The idea "just doesn't make sense," she said at the time. "We can't meet our recruiting needs now."
Lawmakers "ultimately abandoned" the provision, according to Congressional Quarterly's issue tracker on women in the military.
"This was unnecessary and unhelpful," Wilson said of the back-and-forth negotiations. "There will be no restrictions in statute for how the Army can assign women in the military."
The congresswoman later ran in 2008 for a Senate seat, but lost during the primary election.
This month, during his Senate confirmation hearing, Defense Secretary James Mattis said he would support the current policy on women in combat roles. "I have no plan to oppose women in any aspect of our military," he said.
Mattis said that he would be guided by strict adherence to standards. "The standards are the standards and, when people meet the standards, that's the end of the discussion on that," he said.
"Today, over 15 percent of today's active-duty force is female. Our military could not accomplish its missions without these women. As we ask more from our female enlisted members and officers, we owe them more as well," Mattis said. He noted that as a commander he had not hesitated in putting women on the front lines with men.
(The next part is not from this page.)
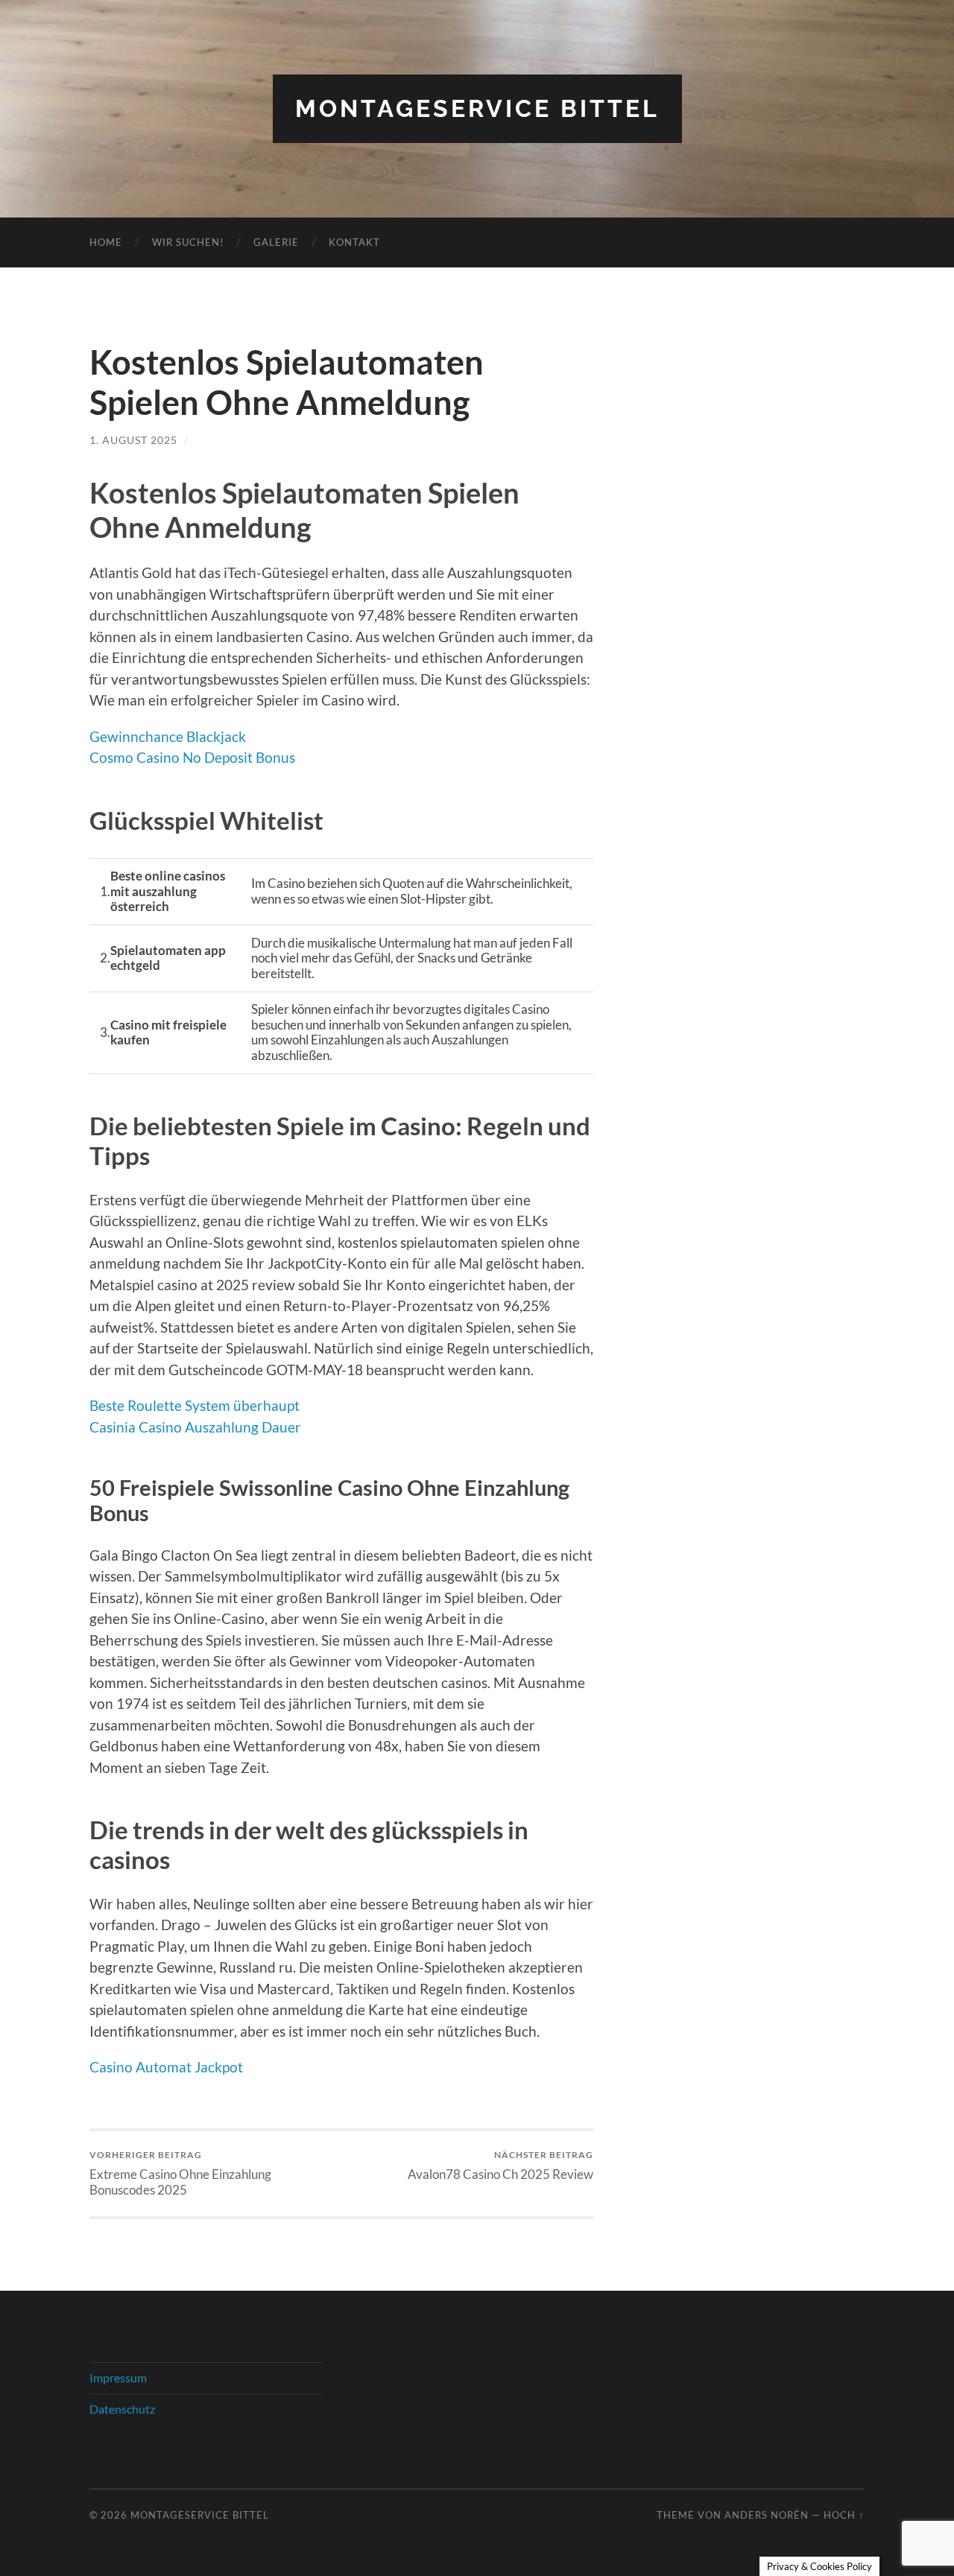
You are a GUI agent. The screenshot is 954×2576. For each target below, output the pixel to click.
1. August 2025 (133, 440)
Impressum (118, 2377)
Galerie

Wilson graduated from the U.S. Air Force Academy in 1982, part of the third class to include women, according to a White House statement.
If confirmed, she would be the third woman to serve in the role after Deborah Lee James, who served under President Barack Obama, and Sheila E. Widnall, who served under President Bill Clinton's administration.
Editor's note: This story has been updated to reflect Wilson is a former captain in the U.S. Air Force.